##### Data provided

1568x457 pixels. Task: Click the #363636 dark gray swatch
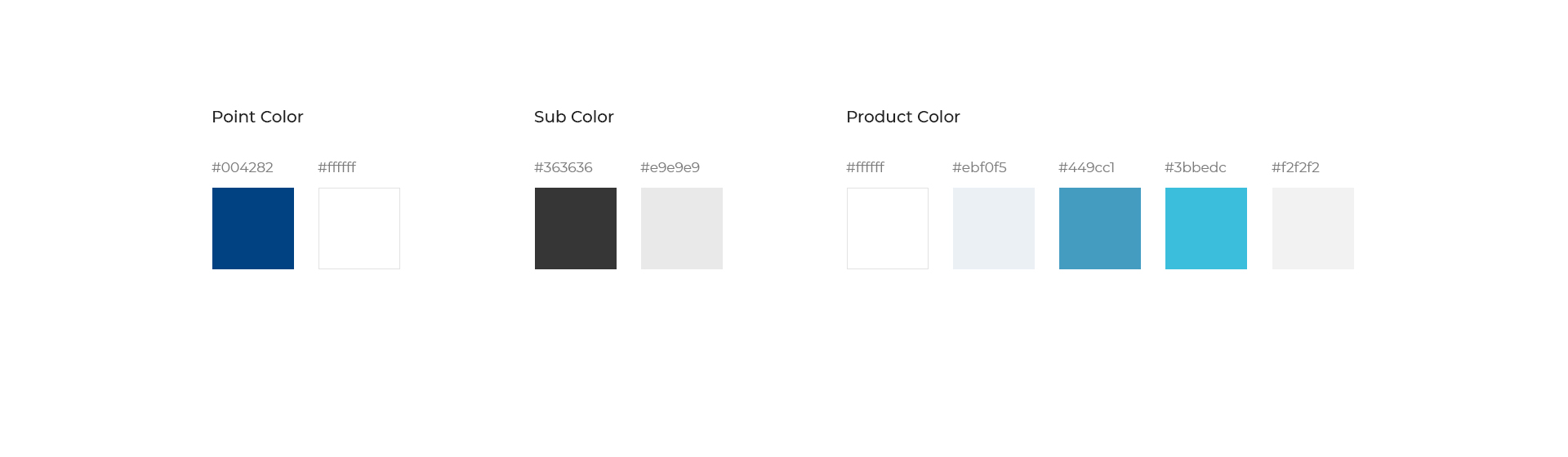pyautogui.click(x=576, y=228)
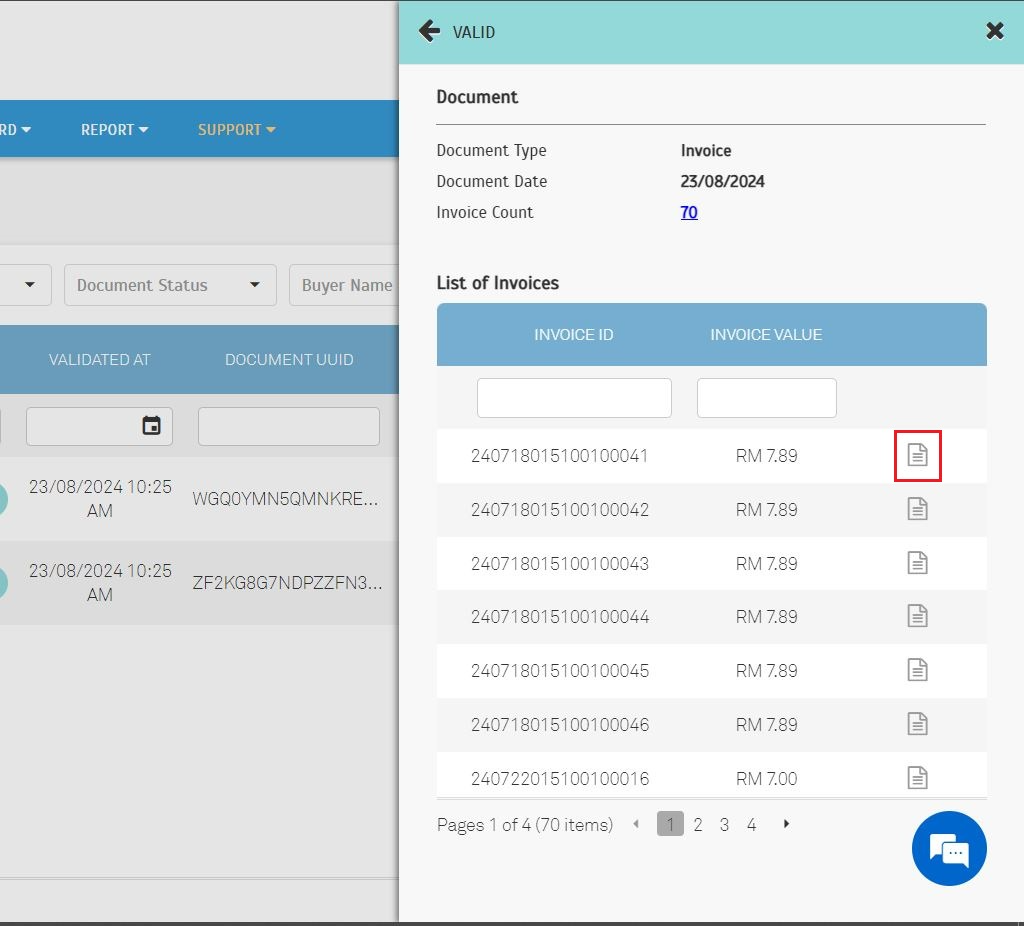
Task: Open the REPORT menu
Action: tap(114, 130)
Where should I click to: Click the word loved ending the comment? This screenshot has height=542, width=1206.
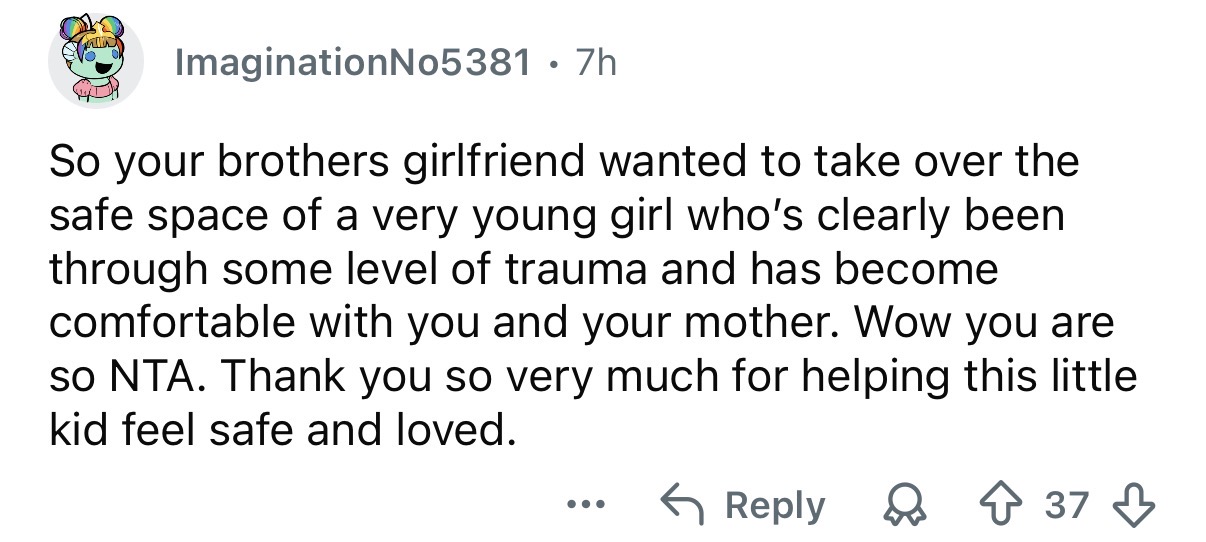pyautogui.click(x=450, y=432)
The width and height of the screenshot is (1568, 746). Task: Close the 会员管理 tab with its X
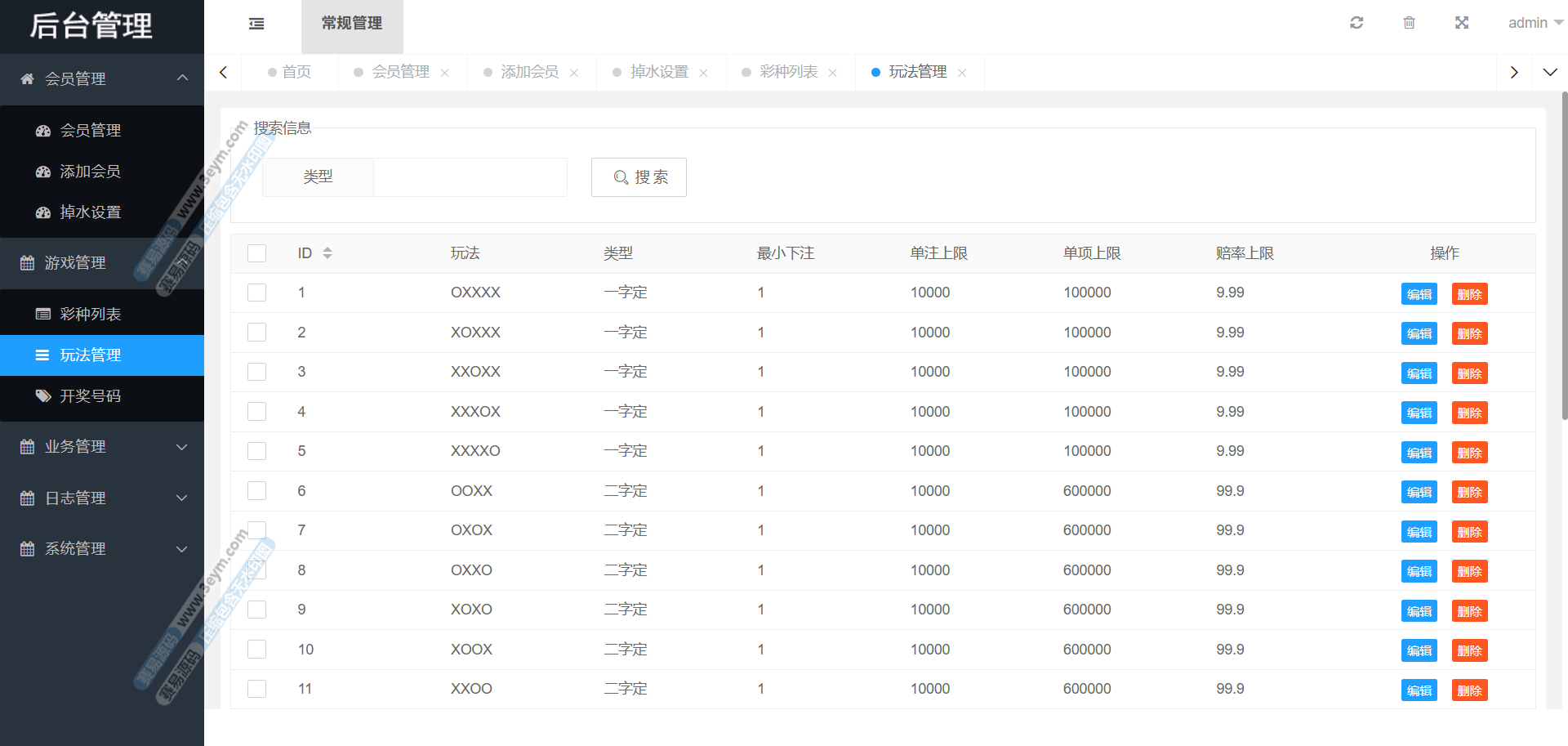(444, 73)
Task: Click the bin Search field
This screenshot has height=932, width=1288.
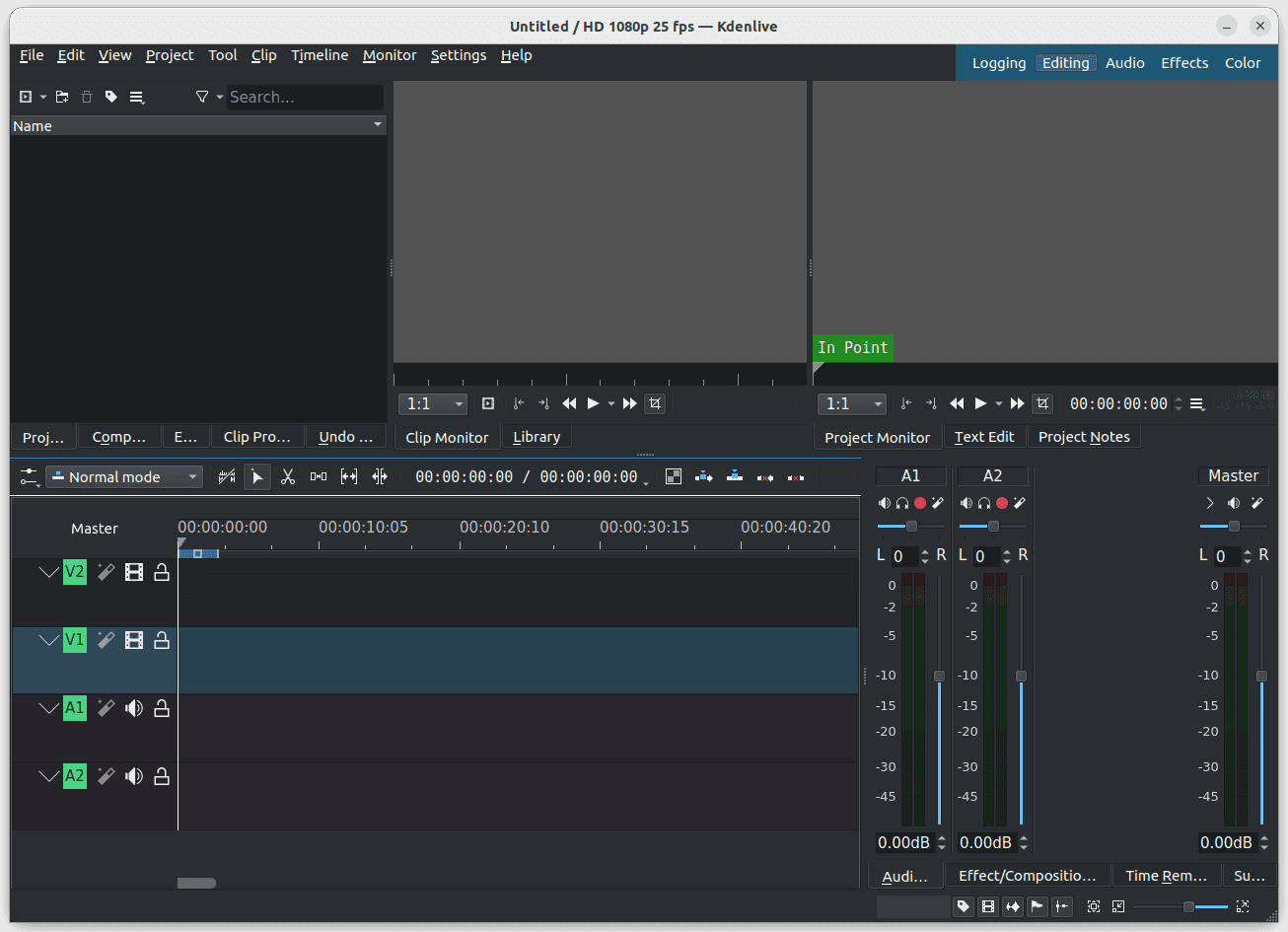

##########

**Aim**
Please copy the records above word for word, leaving out the pictures.

**Written answer**
1568x457 pixels. Task: Click the #363636 dark gray swatch
pyautogui.click(x=576, y=228)
Task: Open the REPORT menu
Action: tap(114, 130)
Where should I click to: Click the word loved ending the comment? This screenshot has height=542, width=1206.
pyautogui.click(x=450, y=432)
The width and height of the screenshot is (1568, 746). Task: Close the 会员管理 tab with its X
(444, 73)
Task: Click the bin Search field
This screenshot has height=932, width=1288.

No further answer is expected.